When we are preoccupied with the potential for failure at the start of every task, when we hyperfocus on risk mitigation, and when we continually delay decisions by deferring them for others’ approval, underconfidence is at work. Underconfidence causes us to be timid, hesitant, and un-original. When we lack confidence, we don’t trust our ideas, much less fight for them. We cede to the ideas, perspectives, and preferences of others. Consequently, we lose the opportunity to shape decisions and effect change.
It is underconfidence, as you might have guessed, that causes the Weakling leader to lack a backbone. The Weakling leader defends neither himself nor those he is leading (or misleading!). Butt kicks stemming from prolonged under-confidence are often connected to the loss of respect among your bosses, your peers, those you’re leading, and ultimately, yourself. When you don’t take steps to build your own confidence, you are disrespecting yourself. Collectively, the hesitancy, timidity, indecision, and lack of respect caused by underconfidence add up to the loss of both leadership potency and relevance.

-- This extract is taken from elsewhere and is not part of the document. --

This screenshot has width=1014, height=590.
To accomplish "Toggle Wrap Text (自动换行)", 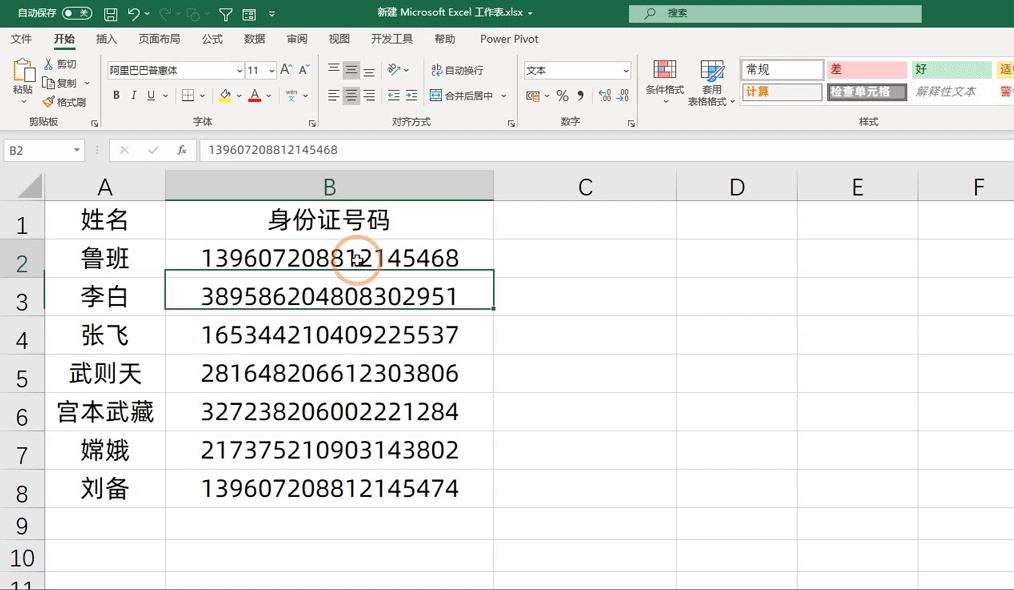I will (456, 70).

A leader’s choice of how to lead needs to take into account what followers will follow. Followers won’t follow leaders who lead through intimidation and who don’t care about them. They also won’t follow weakness and cowardice. Most especially, they won’t follow leaders who diminish them and make them feel small. What they will follow is a leader who embodies strong values, paints a clear and hopeful vision of the future, acts with reasonability and composure, solicits and acts on their input, and makes people feel proud of themselves. Followers follow leaders who are confidently humble.

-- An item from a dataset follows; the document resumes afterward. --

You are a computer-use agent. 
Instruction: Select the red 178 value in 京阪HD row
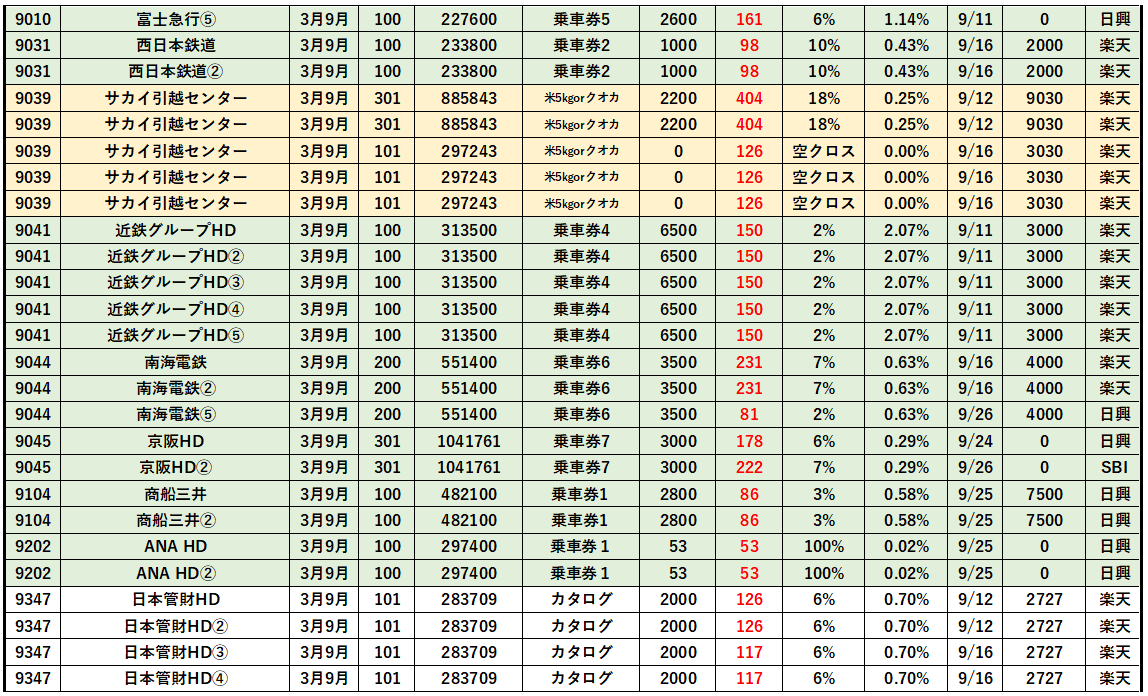point(749,441)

For our leadership to be assertive, decisive, and firm, we need to have confidence. For our leadership to be authentic, giving, and supportive, we need to have humility. Confidence and humility are complementary and counterbalancing forces that fortify the potency of leadership. When our actions are directed by confidence and humility, we are truly operating out of our best selves. The leadership ideal, then, is to become a leader who is both highly confident and genuinely humble. You’ve gotten to this place when you respect those you lead as much as you respect yourself.
What does a confidently humble leader look like?

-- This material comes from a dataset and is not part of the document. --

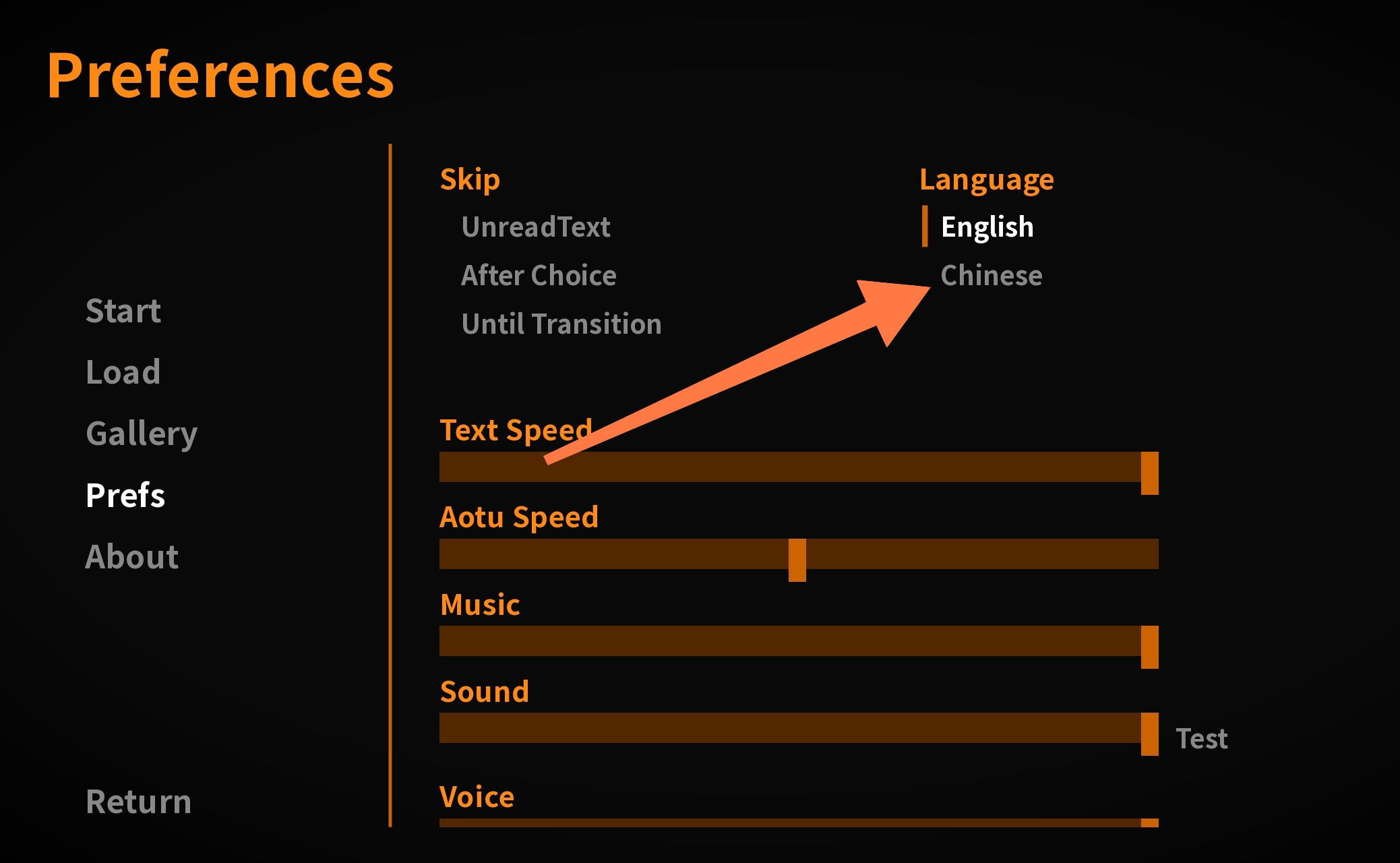Select English language option

tap(987, 227)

What does a confidently humble leader look like? First, they are comfortable in their skin. That comfort stems from the self-respect that seasoning and experience provide. They know that they have earned their place. They have capitalized on the lessons they learned from all of the butt kickings they’ve had along the way. Their self-worth doesn’t come from what others think about them; it comes from living in alignment with a value system that they honor and uphold. Principals matters to them, providing a source of strength and guiding their decisions and choices.
The confidently humble leader states their views assertively and constructively, not to trump others, but to add their perspective. When situations require, they can be forceful and direct, but never in a way that is demeaning toward others. To them, people are not objects. The people they are leading make the job meaningful and worthwhile, and their growth and development are how they assess their effectiveness. The confidently humble leader knows that they don’t have all the answers, and doesn’t expect themself to. They are eager to get the input, perspective, and help of the people they are leading and know that they are eager to give it. Leadership isn’t threatened by strong opinions or personalities. Above all, they value people who are candid, thoughtful, and authentic. They, too, are all those things.